CV NEWS FEED // A conservative advocacy group released a report Thursday slamming parts of a $1.2 trillion bill under consideration by Congress.
Leaders in both houses of Congress introduced the bill’s text – which observers have dubbed the “minibus” – earlier that day.
Advancing American Freedom (AAF) stated in its report that the minibus “contains thousands of pages of text and supporting documents,” but “Congress is providing less than the agreed-upon bare minimum of 72 hours to read and digest legislation.”

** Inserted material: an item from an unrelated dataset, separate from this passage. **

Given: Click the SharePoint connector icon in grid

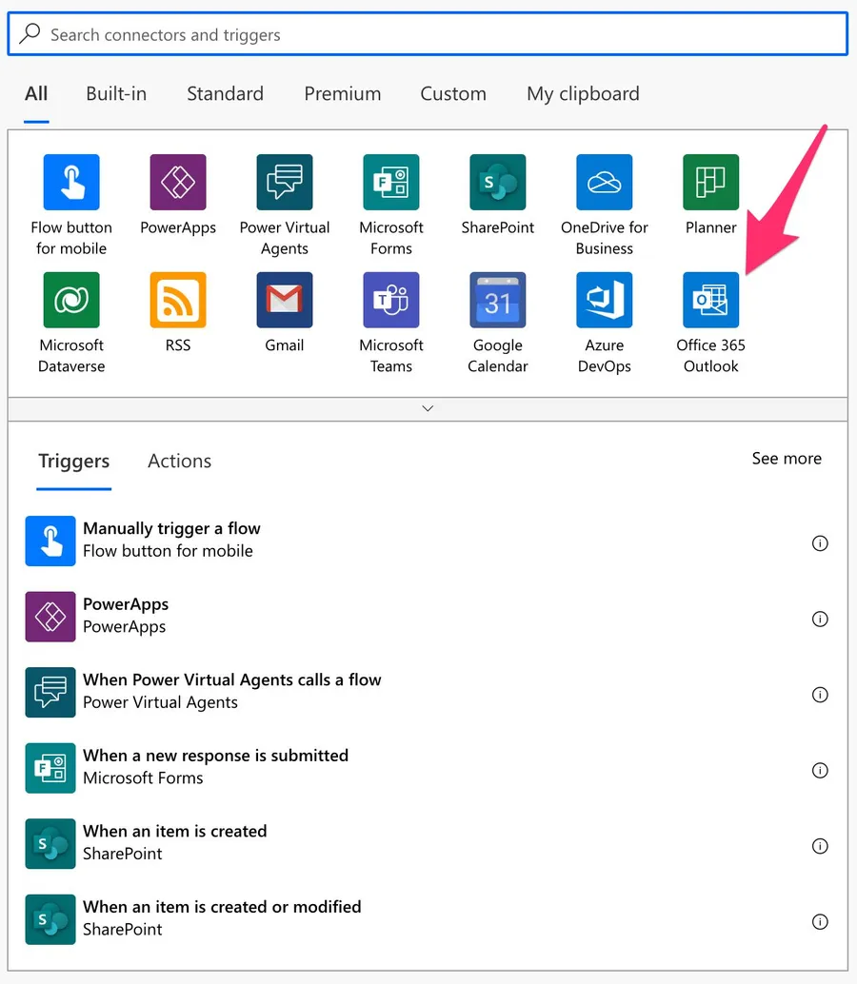Looking at the screenshot, I should pos(497,183).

The “bad” parts of the bill include the allocation of hundreds of millions of federal taxpayer dollars toward “[w]asteful spending, diversity training, [and] other countries’ border security,” according to AAF.
The group specified that if the bill were passed, it would devote “[u]p to $880 [million] to secure the borders of Jordan, Lebanon, Egypt, Tunisia, [and] Oman,” $100 million for diversity training “inside the Health Resources and Services Administration,” and an additional “$119 [million] to ‘combat the transnational threat of wildlife poaching and trafficking.’”
AAF pointed out other spending allocations in the bill that it dubbed “the ugly,” among which were “[f]unding for transgenderism, late-term abortions,” and “anti-Israel advocacy.”
The bill would allocate a whopping 200 million taxpayer dollars to “gender equity and equality action,” per the AAF’s report.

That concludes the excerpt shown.